Business News of 2014-03-18

‘Banks can’t collude to fix forex rates’

The Head of Trading and Treasury Execution at Barclays Bank Ghana, Mr Kobla Nyaletey, has dismissed concerns that commercial banks in the country could, in the near future, collude to fix the rates at which foreign currency are exchanged with the cedi.

He explained that the BoG, which regulated the local financial market, was too alert on operations in the industry and the foreign exchange (FX) market in particular, thus, making it nearly impossible for banks to indulge in such an unethical behaviour.

Mr Nyaletey made the disclosure at a special training programme on financial reporting for selected business and economic journalists in Accra on March 14.

The one-day training was the initiative of the Institute of Financial and Economic Journalists (IFEJ), a grouping of business and financial journalists, with support from the Ghana Association of Bankers (GAB).

The GAB is the umbrella body of banks in the country. It was founded in 1989 as a conduit between the various banks and regulatory authorities, as well as serve as an advocacy institution for members.

The training centered on the interpretation of financial reports of companies and the implications of BoG's February 4 directives on the FX market.

The programme was to, among other things, sharpen the reporting and interpretation skills of journalists, while exposing them to the impact of the Central Bank's latest moves on the FX market.

The resource persons were drawn from the BoG and the commercial banks, while the participants, numbering about 20, were from the various the print, broadcast and online media houses in the country.

Taking the participants through operations on the interbank FX market, Mr Nyaletey explained the BoG had tighten regulations around the market in anticipation of misconduct.

"I tell you, there is no way banks in Ghana can collude to fix rates.
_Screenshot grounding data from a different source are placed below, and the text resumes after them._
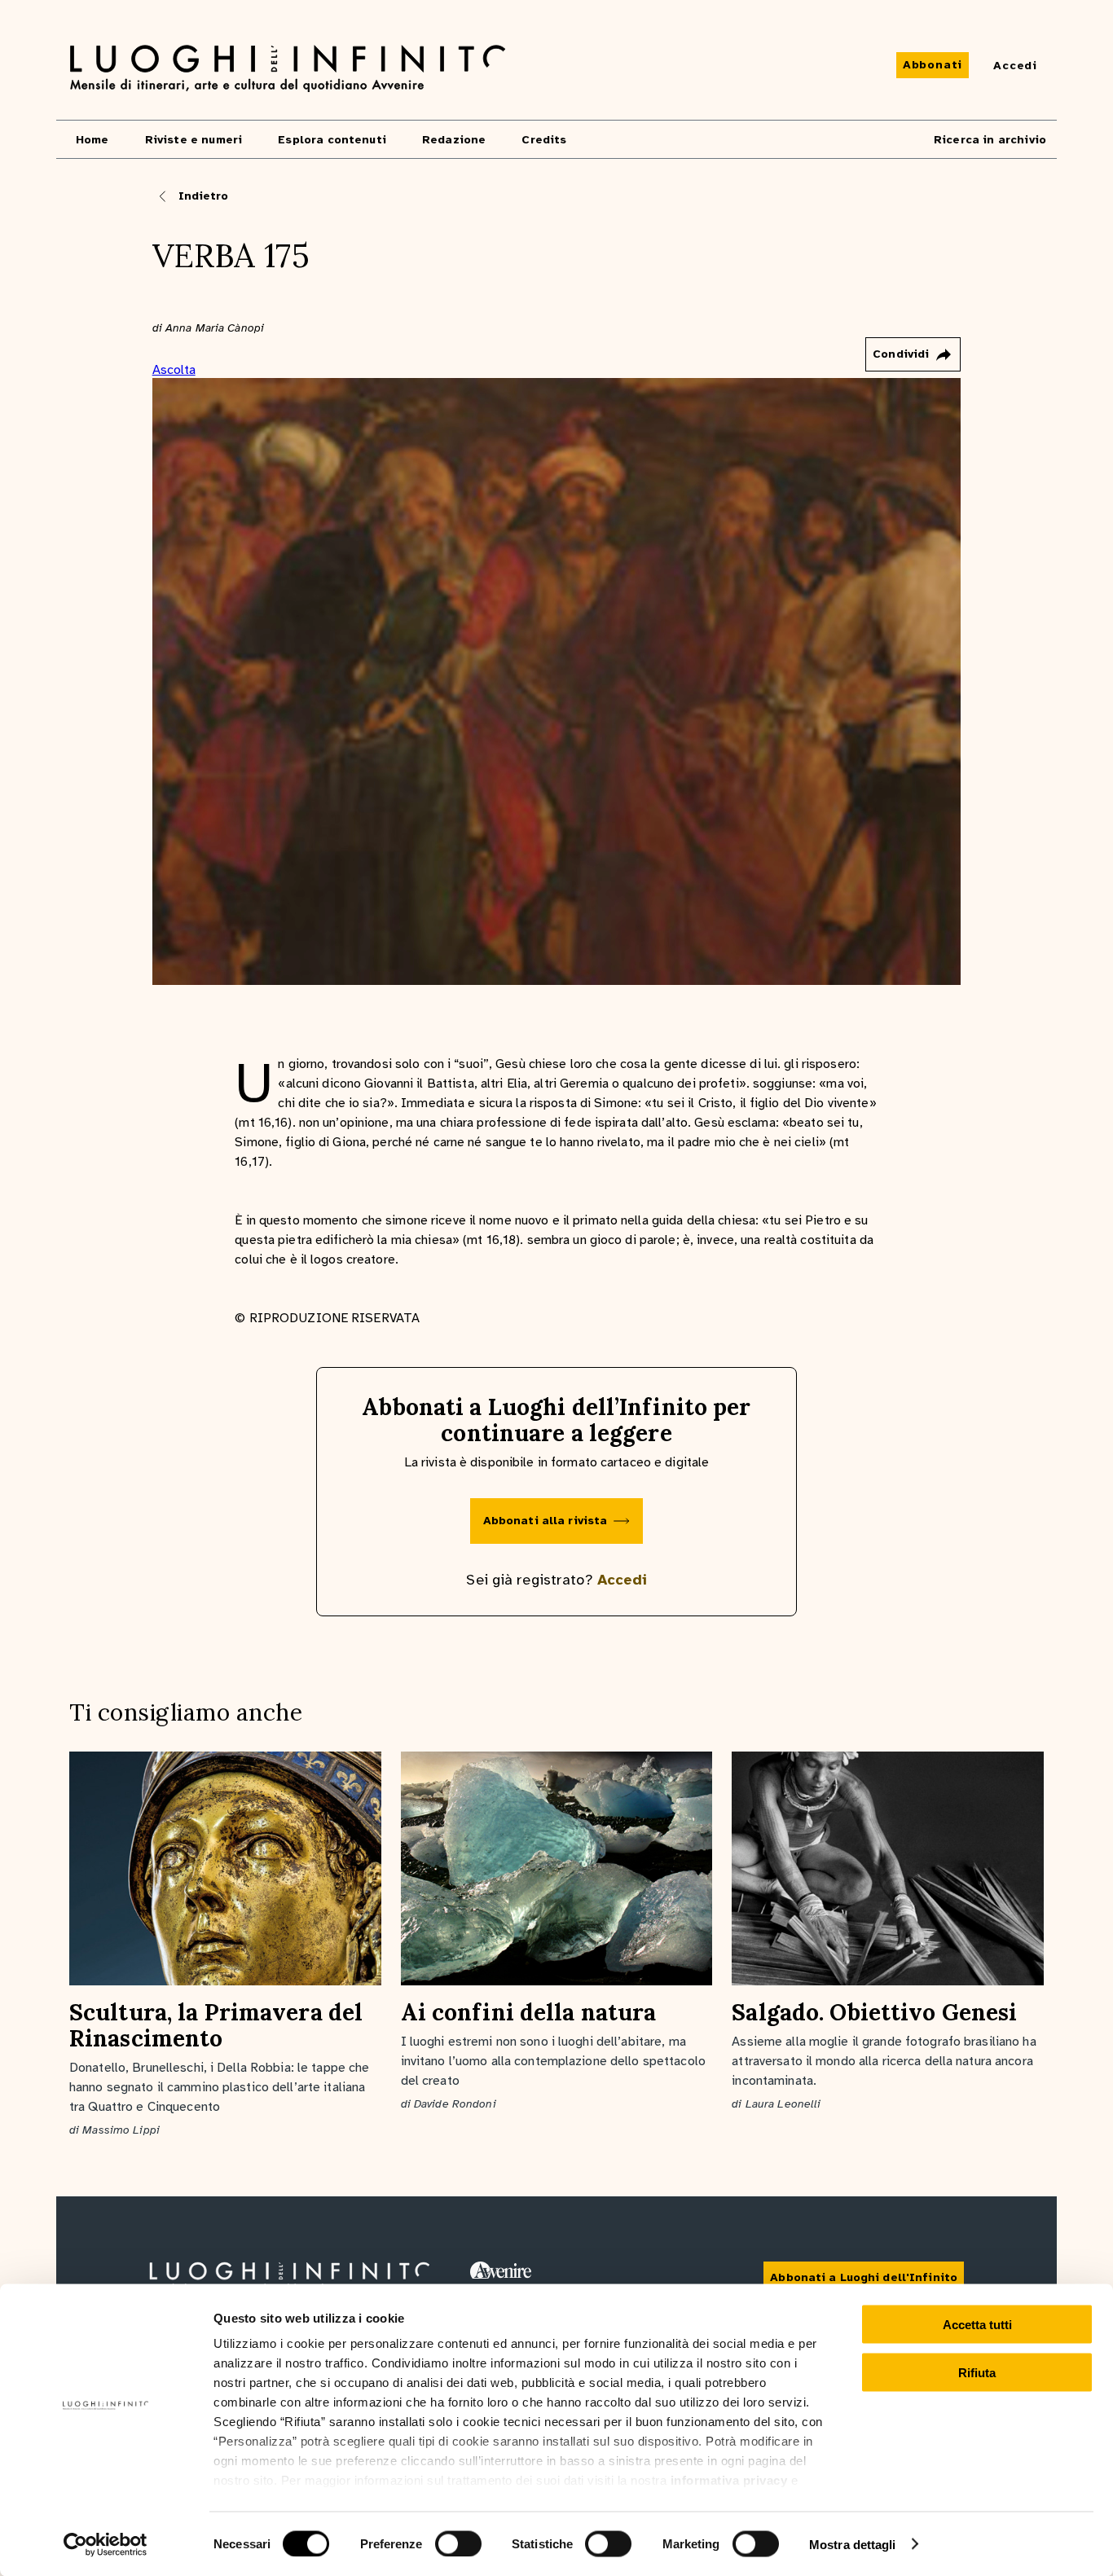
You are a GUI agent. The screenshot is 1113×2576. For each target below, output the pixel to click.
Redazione (454, 140)
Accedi (622, 1580)
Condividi (901, 354)
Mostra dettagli (852, 2544)
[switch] (458, 2543)
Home (92, 140)
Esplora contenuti (332, 140)
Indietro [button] (203, 196)
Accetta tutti (977, 2325)
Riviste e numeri (194, 140)
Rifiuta (977, 2372)
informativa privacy (729, 2480)
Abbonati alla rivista (545, 1521)
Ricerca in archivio (990, 140)
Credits (543, 140)
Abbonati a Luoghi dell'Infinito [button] (863, 2277)
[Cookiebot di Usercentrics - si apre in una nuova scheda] (105, 2544)
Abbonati (932, 65)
The BoG guys are very alert on these things. Their requirements; submission of information on a daily basis and things like that make it very difficult for a bank to want to fix rates. If you do, the system will detect it and you will be in trouble," Mr Nyaletey, who has over 10 years experience in the forex trading business, said at the training.

His comments on the possibility of forex rate fixing came on the wake of renewed attempts by the Central Bank to develop the FX market by encouraging all the 27 banks onto the interbank forex market to trade forex.

Trading on the interbank market was, until recently, being dominated by Barclays Bank, Standard Chartered Bank and Stanbic as the rest of the commercial banks shieded away from trading.

The BoG is, however, seeking to correct that dormancy on the part of some of those banks.

That move, according to the Deputy Head of Financial Stability Department at the BoG, Dr Settor Amediku, was part of efforts aimed at developing the local FX market.

He explained that although forex trading was a permissible act among the various commercial banks, majority of them were yet to fully undertake any serious FX trading in the country.

"But we are now trying to cure that so that we can develop the market," Dr Amediku, who was also at the training programme, later told the GRAPHIC BUSINESS.

That attempt by the Central Bank to develop the market has, meanwhile, raised fears that situation in the United Kingdom, where Barclays Bank was penalised regulators for intentionally fixing FX rate could occur in the country.

However, genuine such concerns may be, Mr Nyaletey and Dr Settor said there are measures in place to prevent such an occurrence.

"We are fully alert and we don't expect something like that. We track their operations on a daily basis and if we realise any abnormally, we request for information and if we detect something fishy, then we quickly apply the sanctions spelt out on the foreign exchange act," Dr Settor said.

The said act made it ossicle for the bank to surcharge, as well as revoke the license of banks that violated the act.